Take some used coffee granules, a repurposed food refrigeration container and a bustling university campus, and what do you get? Potentially, mushrooms.
It is a brave new world of urban farming in which less-agrarian environments can still churn out appetising ingredients, not to mention the potential environmental benefits.
Revolution Farm & Kitchen, a modest venture whose own growth was nourished in a side room of a Dublin house, has now joined forces with UCD Innovation Academy, which was quick to recognise its message and values.
“I don’t know if we’re doing [urban farming] as well as, say, other countries but I think there’s certainly an appetite for it,” says Paddy Arnold, the 36-year-old gastro entrepreneur whose ambitions of opening a restaurant, derailed by Covid-19, were quickly turned to tackling agricultural solutions.
There is certainly an appetite for his produce. A rapidly developed, if modest, business, Revolution began churning out sauces from its own stock of oyster mushrooms. The coffee granules were bagged up at a Ranelagh cafe and used to grow the mushrooms, which were used to make sauce which was fed back to the same cafe and others.
Arnold, together with business partner James Egan (36), initially began experimenting on a small scale in 2020 before moving their concoctions to grow bags and eventually to a 45ft retrofitted truck container.
The process involves combining spent grounds with wood shavings and mushroom spawn in cement mixers before leaving it to incubate and pop out the sides of punctured wheelie bins, where they are harvested.
“There’s a lot of waste in kitchens, a lot of food waste and maybe there’s ways to [address] that so that was really my focus and I had some time to think up some ideas and research some various things,” says Arnold of the motivation behind the company. “We came across this idea to growing mushrooms from coffee grounds.”
After beginning to sell their sauces, the duo were looking for a home to park their container farm when the UCD Innovation Academy came calling. Its founding director, Prof Suzi Jarvis, discovered their produce and, seizing on its educational growth potential, brought the Revolution to campus.

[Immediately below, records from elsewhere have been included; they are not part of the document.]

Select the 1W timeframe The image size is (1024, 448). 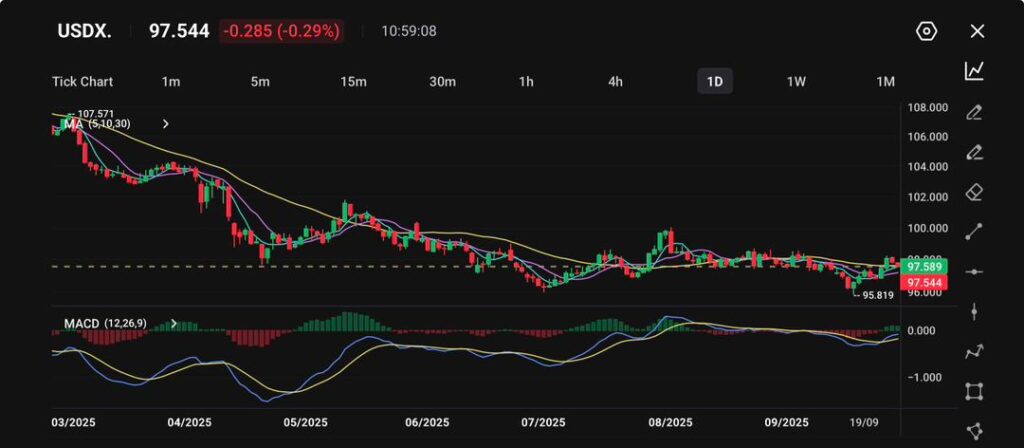(796, 82)
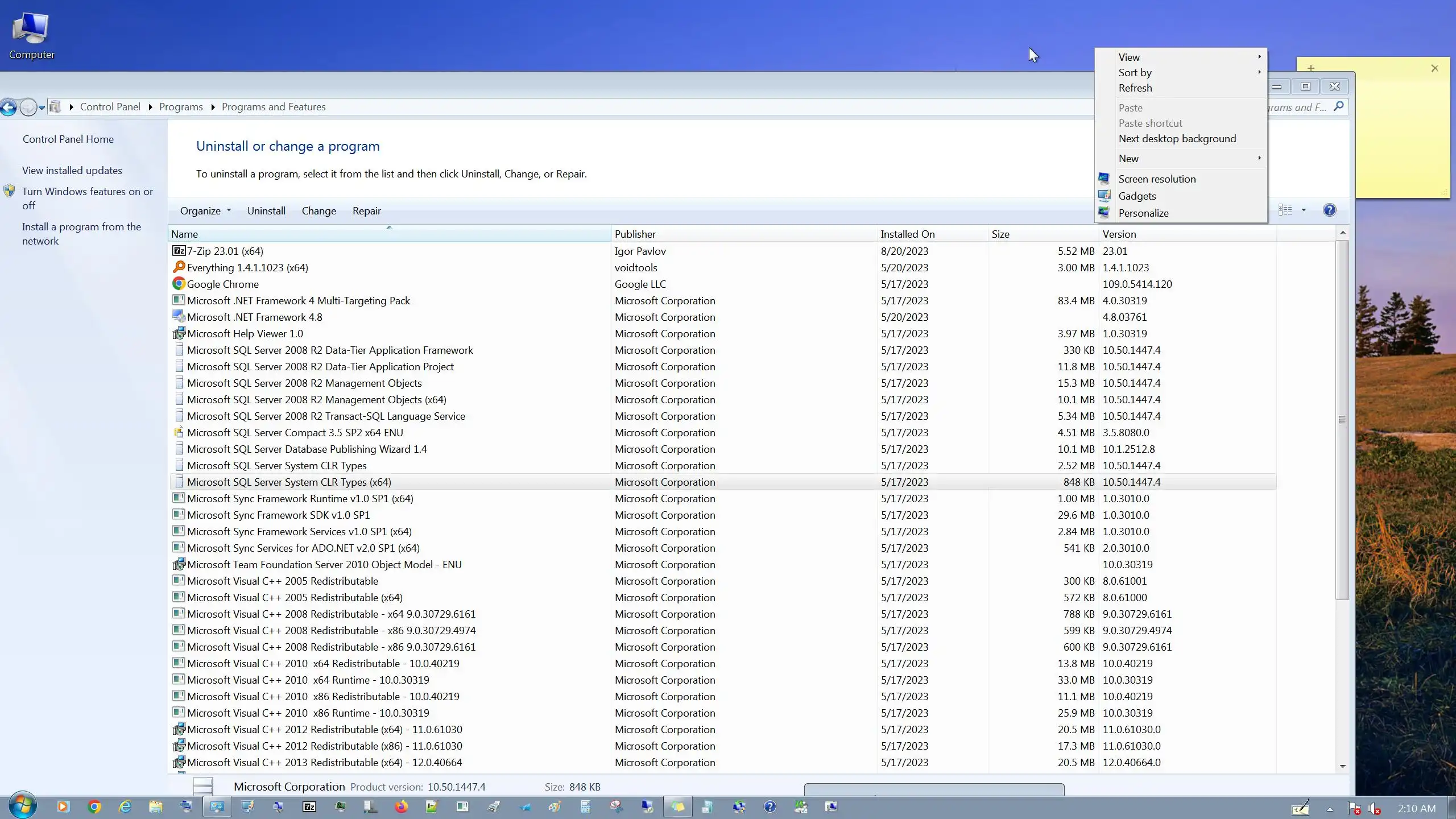
Task: Choose Personalize from context menu
Action: 1143,213
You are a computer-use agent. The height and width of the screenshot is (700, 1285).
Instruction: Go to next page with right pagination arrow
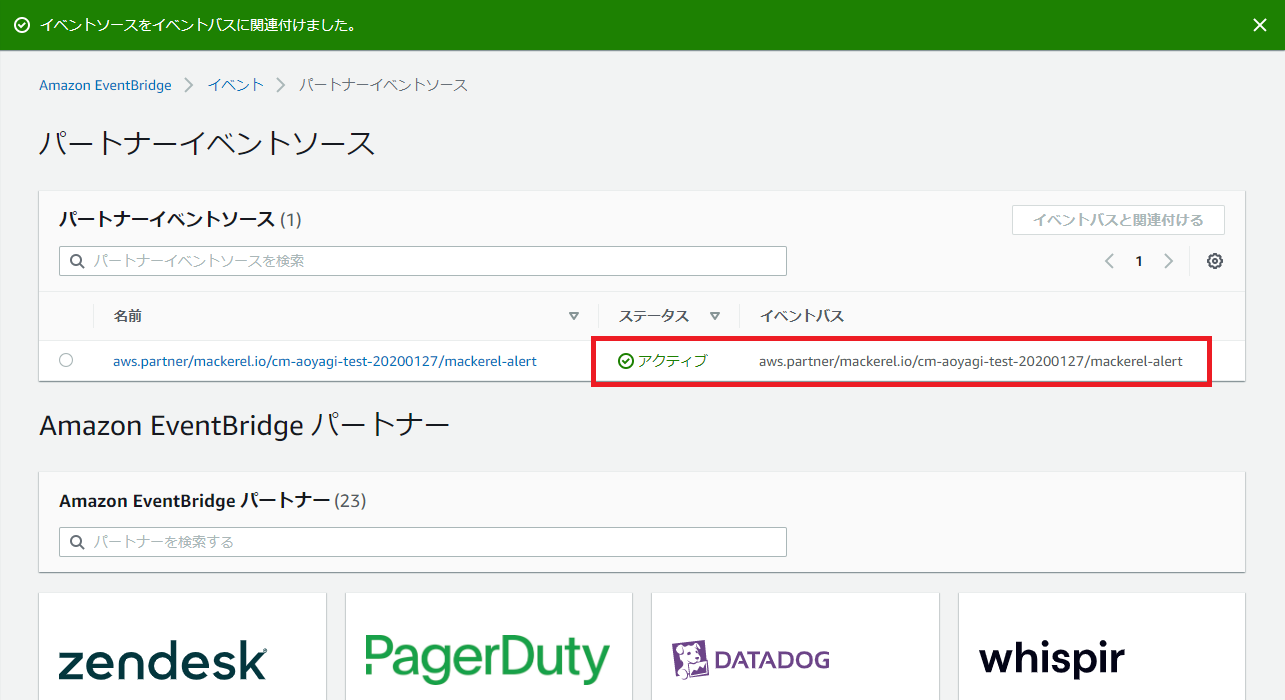tap(1168, 260)
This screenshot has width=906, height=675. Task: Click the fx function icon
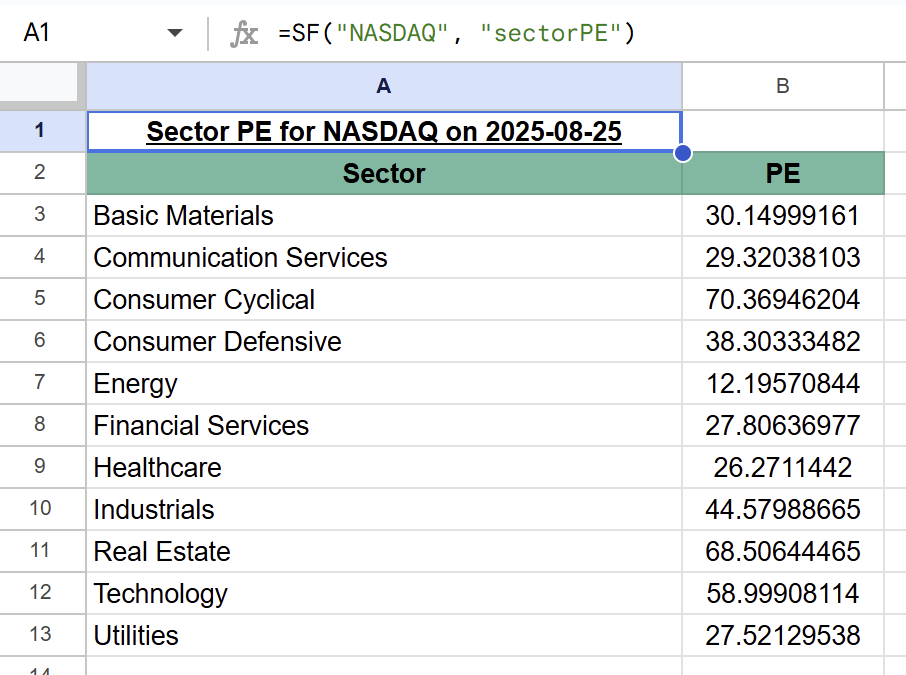243,32
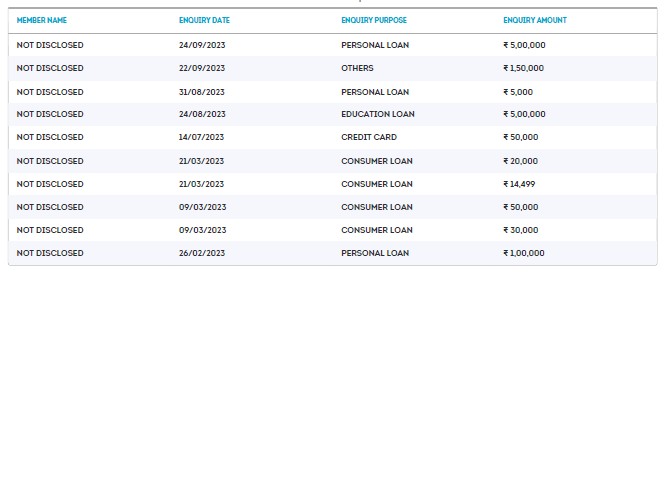The image size is (668, 492).
Task: Click the ₹5,000 amount cell
Action: pos(518,92)
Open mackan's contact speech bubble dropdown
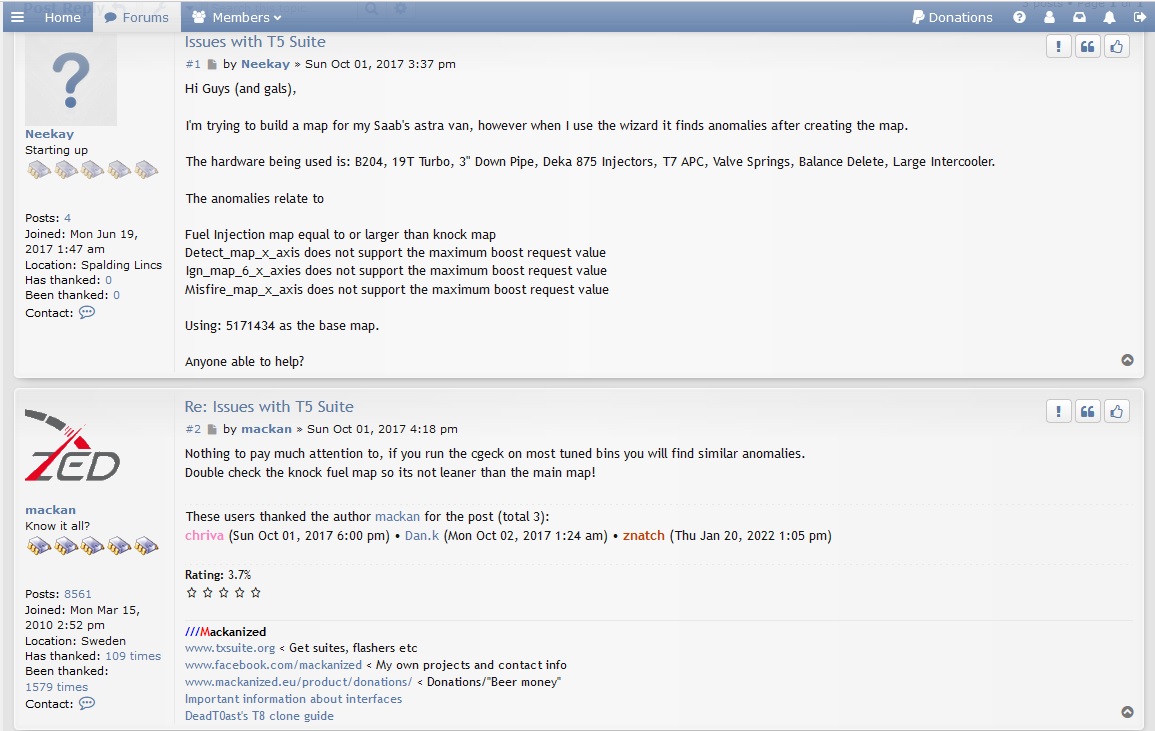Screen dimensions: 1155x731 [x=87, y=703]
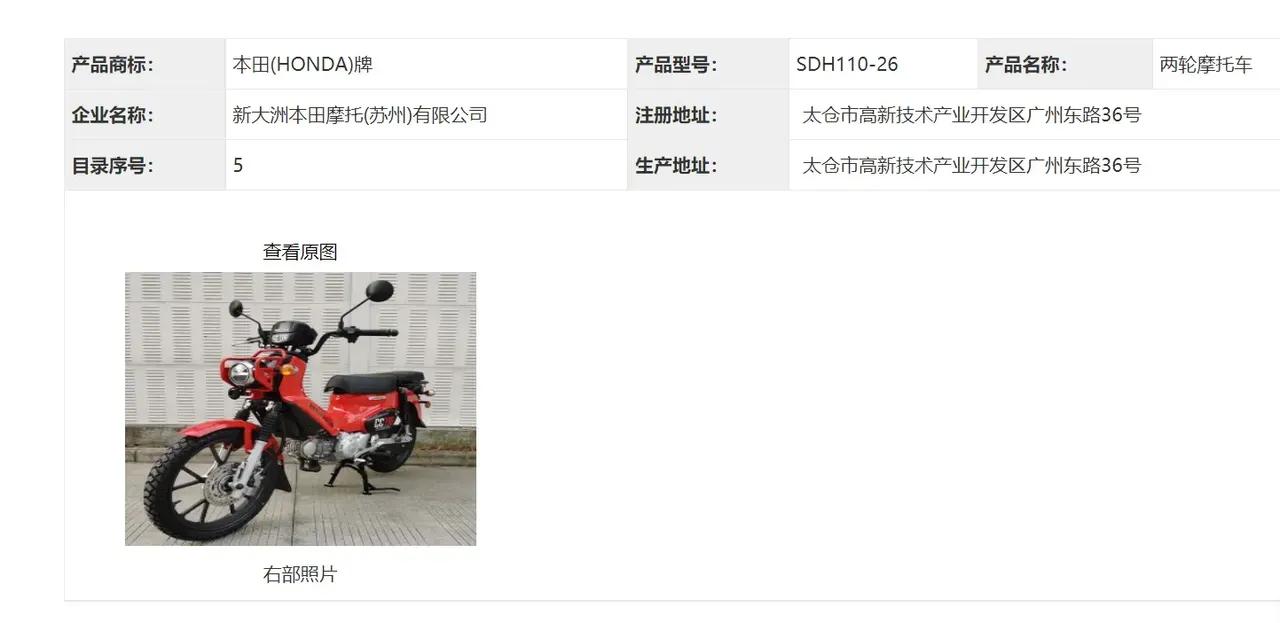This screenshot has width=1280, height=623.
Task: Click the 注册地址 label cell
Action: (708, 115)
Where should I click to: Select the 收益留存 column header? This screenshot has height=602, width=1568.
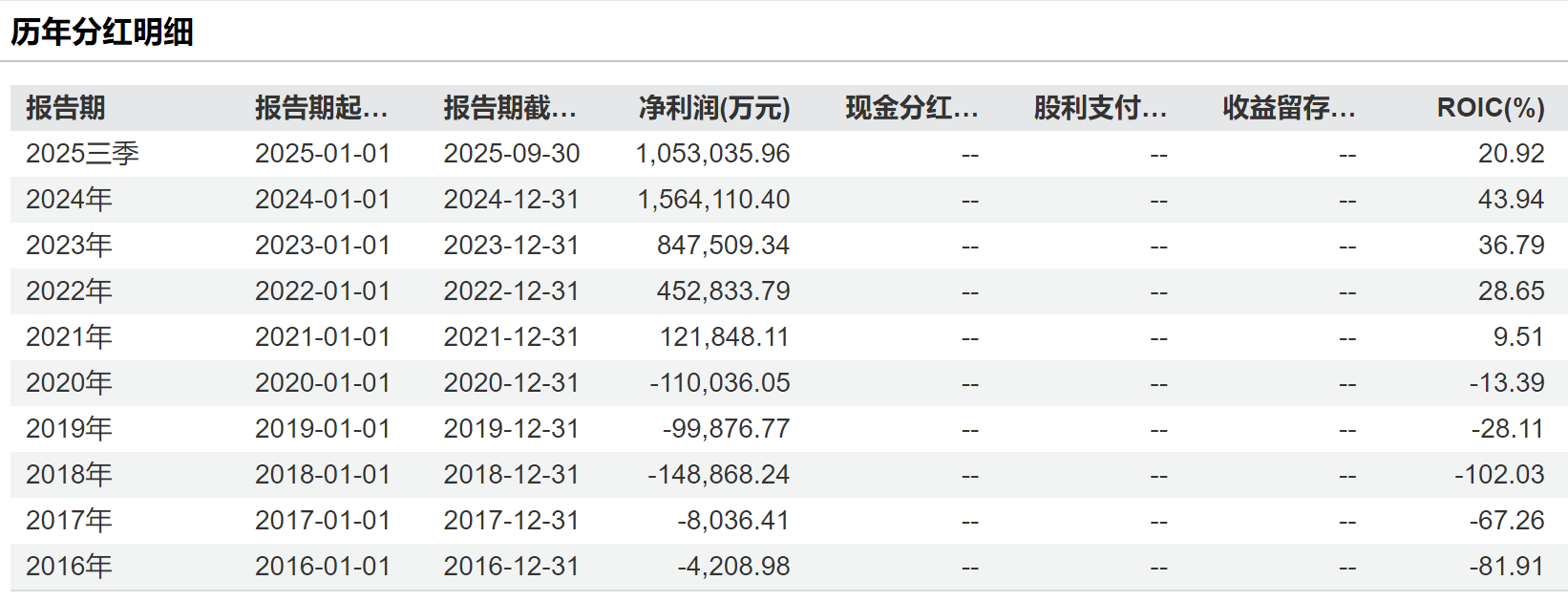(1288, 108)
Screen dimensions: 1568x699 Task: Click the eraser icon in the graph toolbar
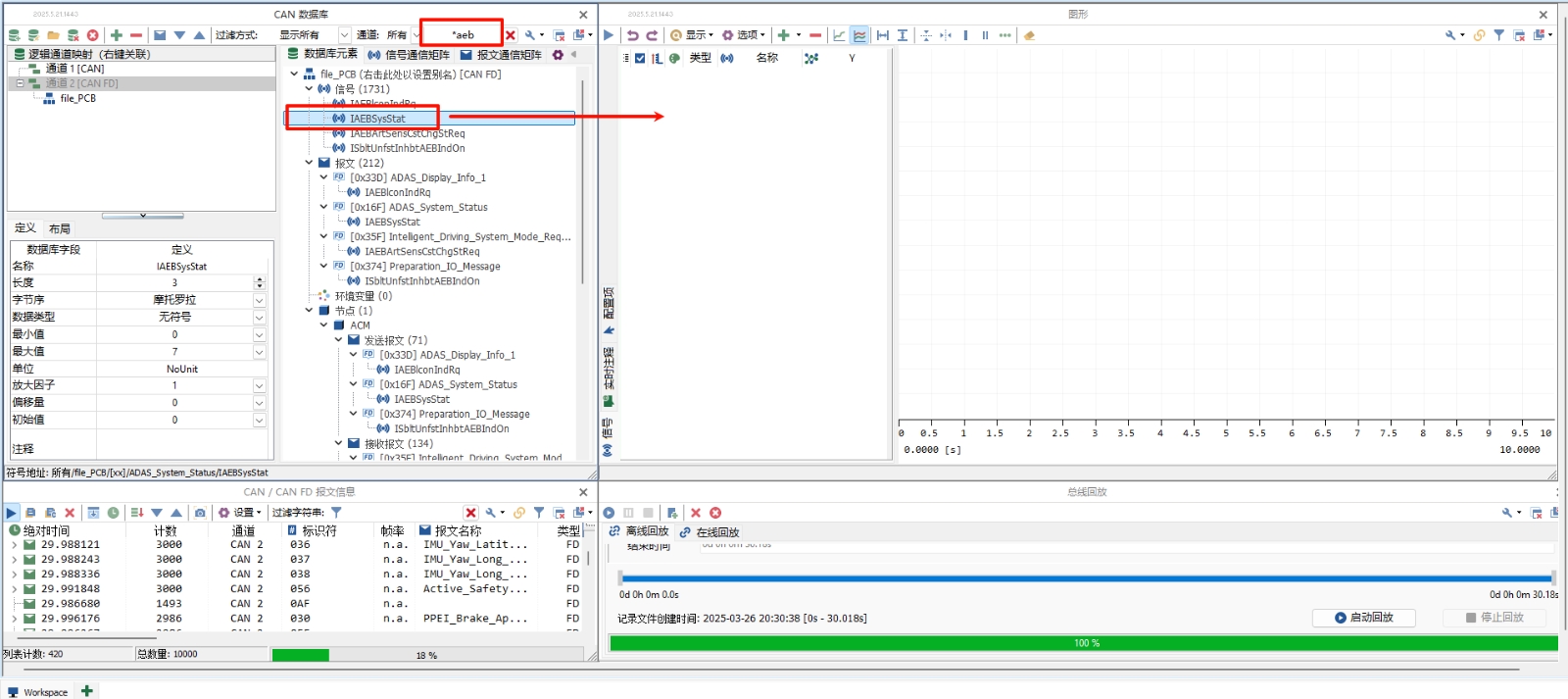click(x=1029, y=35)
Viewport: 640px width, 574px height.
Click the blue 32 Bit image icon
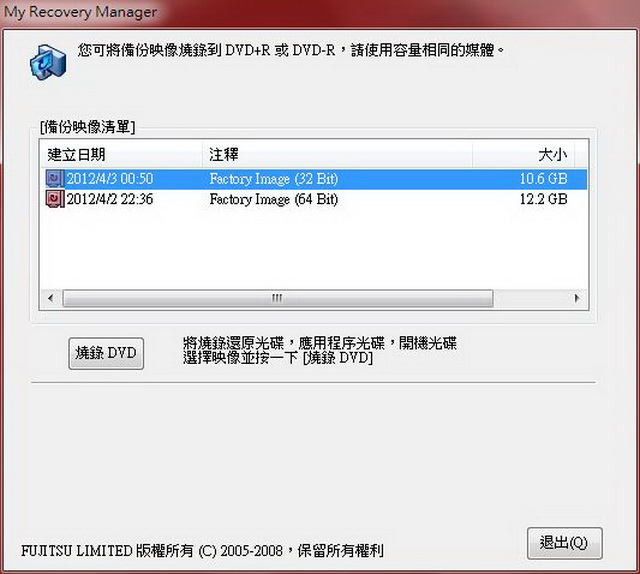(x=55, y=179)

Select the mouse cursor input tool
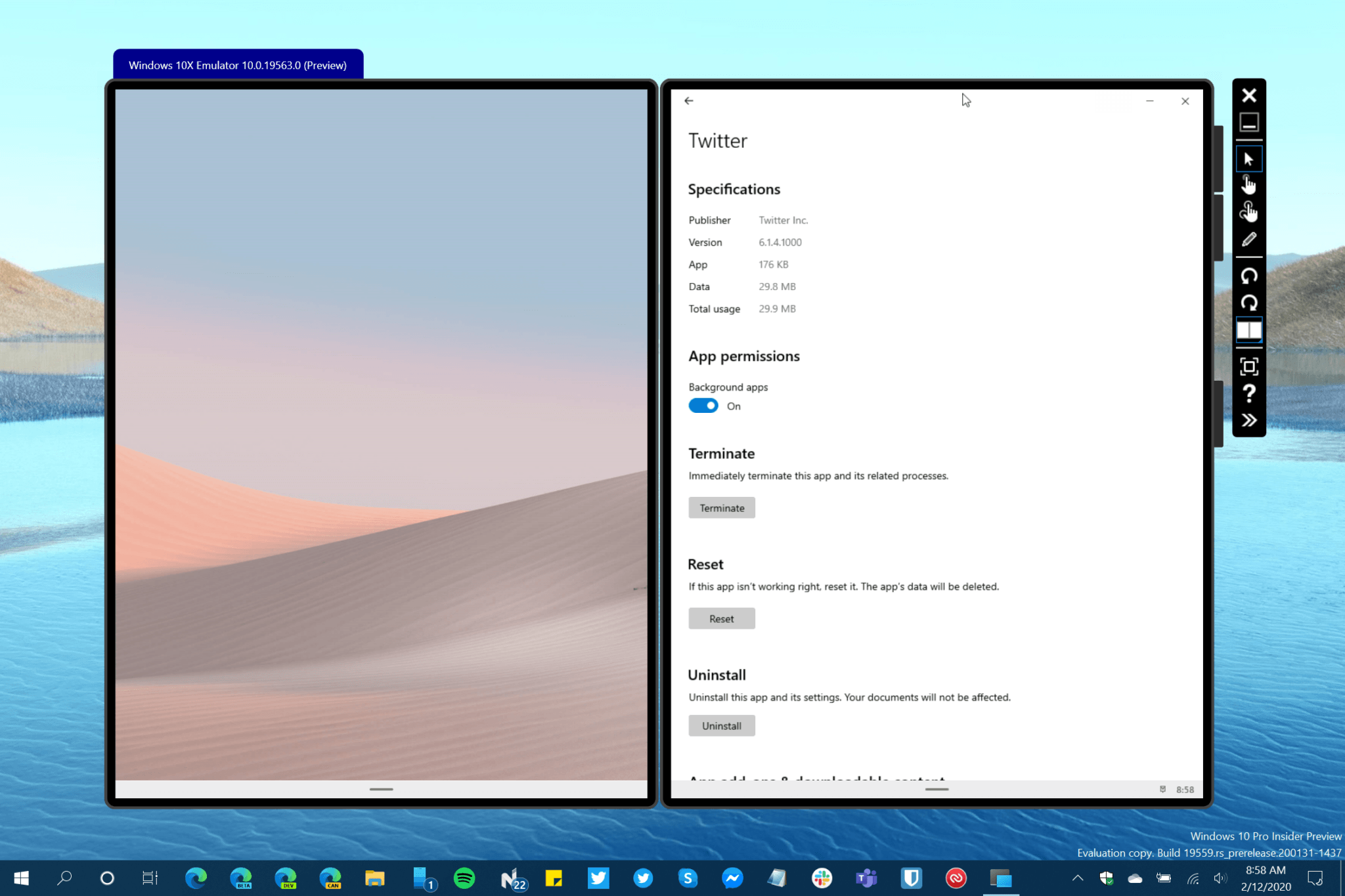(x=1249, y=158)
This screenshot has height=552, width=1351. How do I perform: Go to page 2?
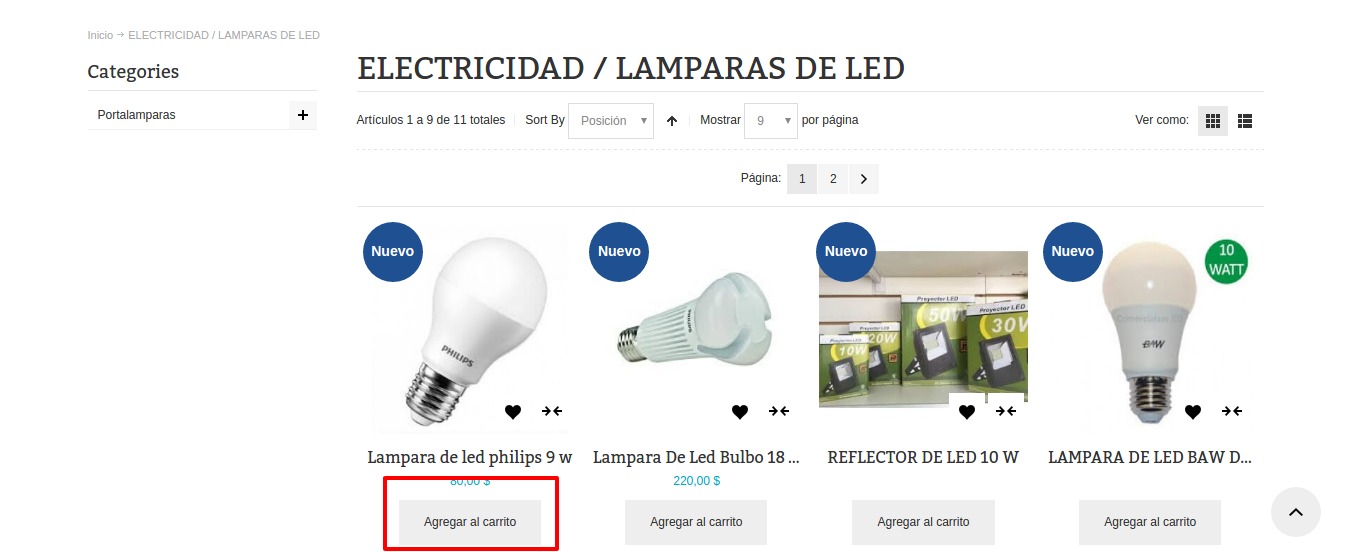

In a short promotional video, the company notes the dual education of mushroom and enterprise growth, and how students can gain exposure to “what’s involved in starting up a new business, particularly in the area of sustainability”.
Revolution is now handing over its operation to the academy. While its exact future has yet to become clear, it is expected to form part of a newly envisaged sustainability “living lab” alongside a biodigester and a plastics recycling unit.
Although Arnold can list off several ventures dabbling in urban food production in Dublin and Cork, the industry remains at a relatively nascent stage in Ireland.
He is now switching his focus once again to opening a restaurant that will probably promote the kind of sustainable practices he has championed. He aims to continue making his sauce, too, just with different mushrooms.